Now, there’s a trend to insert advertising in the hardware itself.
Back in the day, a TV was a TV, a commercial was a commercial, and a computer was a computer. They have now been mixed into an unholy brew by the internet and by opportunistic corporations, which have developed [“automatic content recognition”]
(Your Smart TV Knows What You’re Watching – The Markup) systems. These collect granular data about individual watching habits and log them into databases, which are then used to serve ads or sold to interested parties, such as [politicians]
(Why Politicians Want Your Smart-TV Data). The slow surveillance colonization of everyday electronics was normalized by free internet services, which conditioned people to the mentality that our personal information is the actual cost of doing business: The TVs got cheaper, and now we pay with our data. Not only is this a bad deal; it fundamentally should not apply to hardware and software that people purchase with money. One Roku customer aptly summed up the frustration [recently]
(https://x.com/JeffGrubb/status/1775923997378515215) on X: “We gave up God’s light (cathode rays and phosphorus) for this."
Couldn’t agree more and I think said as much in some thread here about how podcasts, apps, etc are driving me insane with the constant advertising/begging for money (YouTubers are horrible about this since a good number of their videos are because they are getting paid), but people here didn’t seem to agree for the most part.
So many review sites aren’t actual reviews (like The Spruce) or sites (The Wirecutter) cut so many corners at this point and aren’t what they used to be.

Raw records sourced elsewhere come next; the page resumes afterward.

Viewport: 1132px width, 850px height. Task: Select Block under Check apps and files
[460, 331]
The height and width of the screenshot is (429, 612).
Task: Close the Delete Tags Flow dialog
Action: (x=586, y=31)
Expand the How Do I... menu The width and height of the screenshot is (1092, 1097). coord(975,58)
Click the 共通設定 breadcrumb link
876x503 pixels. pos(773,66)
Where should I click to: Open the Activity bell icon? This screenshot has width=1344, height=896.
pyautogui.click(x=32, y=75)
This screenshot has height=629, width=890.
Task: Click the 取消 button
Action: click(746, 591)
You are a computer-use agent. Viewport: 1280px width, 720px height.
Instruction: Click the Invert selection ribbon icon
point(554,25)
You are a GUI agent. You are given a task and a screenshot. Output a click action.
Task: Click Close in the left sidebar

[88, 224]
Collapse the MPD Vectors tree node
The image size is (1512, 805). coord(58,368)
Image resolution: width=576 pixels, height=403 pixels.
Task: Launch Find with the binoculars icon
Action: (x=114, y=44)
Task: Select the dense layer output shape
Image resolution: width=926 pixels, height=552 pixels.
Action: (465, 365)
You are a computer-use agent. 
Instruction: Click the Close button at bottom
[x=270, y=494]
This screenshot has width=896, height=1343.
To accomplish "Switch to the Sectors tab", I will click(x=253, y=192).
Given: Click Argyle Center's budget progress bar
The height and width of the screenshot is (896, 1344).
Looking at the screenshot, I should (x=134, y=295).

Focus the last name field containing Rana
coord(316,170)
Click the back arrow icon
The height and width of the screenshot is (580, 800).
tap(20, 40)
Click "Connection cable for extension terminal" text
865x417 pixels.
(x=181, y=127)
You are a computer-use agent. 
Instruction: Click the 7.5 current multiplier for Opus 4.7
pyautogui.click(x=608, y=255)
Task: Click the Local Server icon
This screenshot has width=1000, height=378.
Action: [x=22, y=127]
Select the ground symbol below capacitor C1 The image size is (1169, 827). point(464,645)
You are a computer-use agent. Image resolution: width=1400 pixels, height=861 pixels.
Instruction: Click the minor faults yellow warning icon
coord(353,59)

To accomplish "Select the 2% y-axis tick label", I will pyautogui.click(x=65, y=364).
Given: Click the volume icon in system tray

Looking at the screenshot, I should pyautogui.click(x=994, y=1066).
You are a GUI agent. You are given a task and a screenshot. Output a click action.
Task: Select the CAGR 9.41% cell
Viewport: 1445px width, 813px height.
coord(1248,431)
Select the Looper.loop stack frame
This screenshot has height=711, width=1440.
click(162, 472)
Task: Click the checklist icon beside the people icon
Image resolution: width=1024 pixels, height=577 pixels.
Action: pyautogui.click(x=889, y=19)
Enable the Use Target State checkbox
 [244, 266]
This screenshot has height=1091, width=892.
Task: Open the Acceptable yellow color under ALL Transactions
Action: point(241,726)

I am to the point where I trust almost nothing I see online. Amazon reviews are a perfect example, they used to be helpful, now a good portion of them are fake, or the seller influenced the buyer to leave a review.
I figure it’s just because I am old and grumpy though.
You know how HARD is to find a non-internet-capable TV today? Luckily, I found one made by “RCA”, although RCA, the American company of yore is dead now.
I get particularly irritated with ads on paid services, which is part of the bigger gripe that the great TV unbundling we all hoped for has turned out to be exponentially more expensive than all-you-can-eat.
Nope, I’m tired of all the advertisements too. So I record everything and fast forward through the commercials in TV shows and movies. I do the same for news programs. For example, the financial news channel I prefer always list the major stories in the segment on their lower third. So I record the morning shows and scan for the stories I want to watch.
Most national, foreign, and local news sources now post their major stories on YouTube throughout the day. I am a YT premium user so they are all ad-free. And I never read anything online, I find the stories in my RSS feed and clip them to GoodLinks.
If I can’t watch something without commercials I’ll wait until it shows up on someone’s streaming service and subscribe for one month.
When my sister’s kids were younger (teens) I saw their Facebook feeds for some reason. They followed a lot of companies like McDonalds. I asked why, and got a shrug “because I like McDonalds”. Kids.
I do follow some companies on social media, but that is mainly for product updates.
I know this isn’t your point, but in case this helps anyone:
Usually the gas pump advertising screens have two columns of four buttons, one on the left side of the screen and one on the right.
On the right hand side either the second button from the top or the third button from the top will silence the audio. The video is still there, but at least you can turn the audio off.
Just because your TV can connect to the internet doesn’t mean that you have to do it. You can plug in an Apple TV, Fire TV, Roku, etc. and just use the TV as a simple display.
Thanks for confirming! That’s exactly my setup. I put bubble gum in the TVs ethernet receptacle, just in case. I’m thinking of covering the back with aluminum. Can’t hurt!